== Data provided

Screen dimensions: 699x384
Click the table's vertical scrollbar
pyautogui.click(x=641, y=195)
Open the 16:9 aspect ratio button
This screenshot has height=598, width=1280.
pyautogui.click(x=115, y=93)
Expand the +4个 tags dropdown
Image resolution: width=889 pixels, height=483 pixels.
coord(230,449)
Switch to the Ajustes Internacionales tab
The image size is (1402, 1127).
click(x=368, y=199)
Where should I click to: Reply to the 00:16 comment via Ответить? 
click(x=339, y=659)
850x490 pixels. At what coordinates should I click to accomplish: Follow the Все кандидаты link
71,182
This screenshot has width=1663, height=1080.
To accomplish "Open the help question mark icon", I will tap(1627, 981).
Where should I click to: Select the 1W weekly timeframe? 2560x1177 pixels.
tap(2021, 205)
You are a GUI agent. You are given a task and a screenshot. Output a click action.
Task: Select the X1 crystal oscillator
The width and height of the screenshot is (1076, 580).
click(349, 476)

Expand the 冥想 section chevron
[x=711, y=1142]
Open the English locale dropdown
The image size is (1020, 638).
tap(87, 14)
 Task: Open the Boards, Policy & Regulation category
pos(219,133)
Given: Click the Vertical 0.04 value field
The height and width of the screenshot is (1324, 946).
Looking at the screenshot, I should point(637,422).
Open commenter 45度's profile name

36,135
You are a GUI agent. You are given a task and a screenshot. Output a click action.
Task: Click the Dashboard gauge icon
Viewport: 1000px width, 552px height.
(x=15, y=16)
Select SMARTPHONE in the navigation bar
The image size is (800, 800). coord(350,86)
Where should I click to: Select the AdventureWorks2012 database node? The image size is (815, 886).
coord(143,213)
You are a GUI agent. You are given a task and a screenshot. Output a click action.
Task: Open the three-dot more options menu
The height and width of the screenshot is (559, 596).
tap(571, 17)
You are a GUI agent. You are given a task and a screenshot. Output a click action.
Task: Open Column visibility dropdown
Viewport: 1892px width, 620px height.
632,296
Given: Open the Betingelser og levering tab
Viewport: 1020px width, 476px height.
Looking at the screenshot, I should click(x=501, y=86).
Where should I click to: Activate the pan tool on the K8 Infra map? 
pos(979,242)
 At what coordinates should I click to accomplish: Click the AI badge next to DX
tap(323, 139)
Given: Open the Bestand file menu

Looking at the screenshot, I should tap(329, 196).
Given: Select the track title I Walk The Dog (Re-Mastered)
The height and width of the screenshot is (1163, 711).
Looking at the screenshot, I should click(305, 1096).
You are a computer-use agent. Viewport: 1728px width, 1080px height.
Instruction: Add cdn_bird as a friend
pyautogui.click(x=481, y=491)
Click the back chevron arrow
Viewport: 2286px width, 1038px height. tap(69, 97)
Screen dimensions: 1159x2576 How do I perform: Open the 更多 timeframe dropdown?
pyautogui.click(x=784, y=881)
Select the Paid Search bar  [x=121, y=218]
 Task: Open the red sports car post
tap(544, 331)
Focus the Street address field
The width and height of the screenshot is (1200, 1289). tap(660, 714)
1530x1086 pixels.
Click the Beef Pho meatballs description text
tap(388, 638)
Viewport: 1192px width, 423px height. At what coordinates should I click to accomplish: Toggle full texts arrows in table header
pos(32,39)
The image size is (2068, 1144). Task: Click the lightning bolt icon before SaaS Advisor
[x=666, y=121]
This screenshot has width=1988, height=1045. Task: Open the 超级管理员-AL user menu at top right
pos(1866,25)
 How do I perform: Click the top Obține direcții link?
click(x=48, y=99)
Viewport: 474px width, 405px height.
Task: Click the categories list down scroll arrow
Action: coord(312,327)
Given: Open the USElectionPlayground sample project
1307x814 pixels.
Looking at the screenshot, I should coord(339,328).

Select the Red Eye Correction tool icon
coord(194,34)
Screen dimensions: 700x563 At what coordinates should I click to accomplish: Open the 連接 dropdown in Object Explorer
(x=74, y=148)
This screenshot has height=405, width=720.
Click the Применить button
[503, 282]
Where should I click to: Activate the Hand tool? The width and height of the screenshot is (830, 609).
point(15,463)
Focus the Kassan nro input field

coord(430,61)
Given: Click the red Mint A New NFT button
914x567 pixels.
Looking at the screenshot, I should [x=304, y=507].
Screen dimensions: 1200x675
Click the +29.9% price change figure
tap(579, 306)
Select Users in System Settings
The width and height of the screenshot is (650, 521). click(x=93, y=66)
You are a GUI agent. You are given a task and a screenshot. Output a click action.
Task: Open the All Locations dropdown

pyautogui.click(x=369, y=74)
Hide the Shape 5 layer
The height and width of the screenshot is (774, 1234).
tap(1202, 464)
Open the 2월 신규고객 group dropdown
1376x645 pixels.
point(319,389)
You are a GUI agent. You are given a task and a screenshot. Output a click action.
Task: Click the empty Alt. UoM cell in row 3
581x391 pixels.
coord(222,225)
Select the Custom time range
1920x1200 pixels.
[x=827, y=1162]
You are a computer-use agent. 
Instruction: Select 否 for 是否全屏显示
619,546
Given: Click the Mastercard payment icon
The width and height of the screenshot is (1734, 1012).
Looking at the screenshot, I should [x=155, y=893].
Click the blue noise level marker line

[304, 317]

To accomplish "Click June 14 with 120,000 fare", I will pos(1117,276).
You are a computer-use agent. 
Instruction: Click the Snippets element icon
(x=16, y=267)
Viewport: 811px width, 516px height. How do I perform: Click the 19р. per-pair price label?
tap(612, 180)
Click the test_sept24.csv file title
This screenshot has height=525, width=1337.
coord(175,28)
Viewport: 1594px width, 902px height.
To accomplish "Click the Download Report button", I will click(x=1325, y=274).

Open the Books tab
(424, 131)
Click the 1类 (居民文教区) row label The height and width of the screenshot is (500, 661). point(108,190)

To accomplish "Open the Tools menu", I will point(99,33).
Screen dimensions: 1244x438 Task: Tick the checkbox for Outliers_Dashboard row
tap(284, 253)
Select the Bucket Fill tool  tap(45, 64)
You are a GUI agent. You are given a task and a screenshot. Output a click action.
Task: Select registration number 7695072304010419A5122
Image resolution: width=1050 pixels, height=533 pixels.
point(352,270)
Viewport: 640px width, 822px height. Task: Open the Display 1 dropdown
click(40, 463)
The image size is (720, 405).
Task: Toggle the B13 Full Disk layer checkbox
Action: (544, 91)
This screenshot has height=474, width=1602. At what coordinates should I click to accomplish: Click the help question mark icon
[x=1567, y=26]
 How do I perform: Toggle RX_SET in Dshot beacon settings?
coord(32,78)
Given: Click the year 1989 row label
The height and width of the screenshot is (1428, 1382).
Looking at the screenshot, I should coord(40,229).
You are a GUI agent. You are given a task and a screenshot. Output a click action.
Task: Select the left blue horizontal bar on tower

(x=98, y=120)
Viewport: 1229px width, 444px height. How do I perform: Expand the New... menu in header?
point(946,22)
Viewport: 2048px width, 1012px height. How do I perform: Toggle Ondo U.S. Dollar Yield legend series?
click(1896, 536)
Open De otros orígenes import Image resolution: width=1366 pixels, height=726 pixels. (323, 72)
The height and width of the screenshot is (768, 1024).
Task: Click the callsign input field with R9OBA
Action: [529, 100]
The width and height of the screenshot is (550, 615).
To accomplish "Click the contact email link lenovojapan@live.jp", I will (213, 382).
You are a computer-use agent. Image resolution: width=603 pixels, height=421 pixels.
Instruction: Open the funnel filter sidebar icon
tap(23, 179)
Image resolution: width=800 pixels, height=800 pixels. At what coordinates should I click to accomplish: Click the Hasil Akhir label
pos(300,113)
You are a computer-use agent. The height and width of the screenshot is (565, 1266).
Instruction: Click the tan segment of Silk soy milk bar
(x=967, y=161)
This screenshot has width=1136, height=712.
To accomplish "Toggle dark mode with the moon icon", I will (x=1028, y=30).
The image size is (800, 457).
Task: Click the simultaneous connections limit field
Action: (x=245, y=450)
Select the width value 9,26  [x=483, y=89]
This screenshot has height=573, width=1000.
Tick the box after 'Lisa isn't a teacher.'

====

Instructions for the task: Lines from the top of the entries above to the line that contains "Switch to the Ajustes Internacionales tab" should be set down exactly, please, with both ends kept and nothing added.

Written response:
Screen dimensions: 699x384
Click the table's vertical scrollbar
pyautogui.click(x=641, y=195)
Open the 16:9 aspect ratio button
This screenshot has height=598, width=1280.
pyautogui.click(x=115, y=93)
Expand the +4个 tags dropdown
Image resolution: width=889 pixels, height=483 pixels.
coord(230,449)
Switch to the Ajustes Internacionales tab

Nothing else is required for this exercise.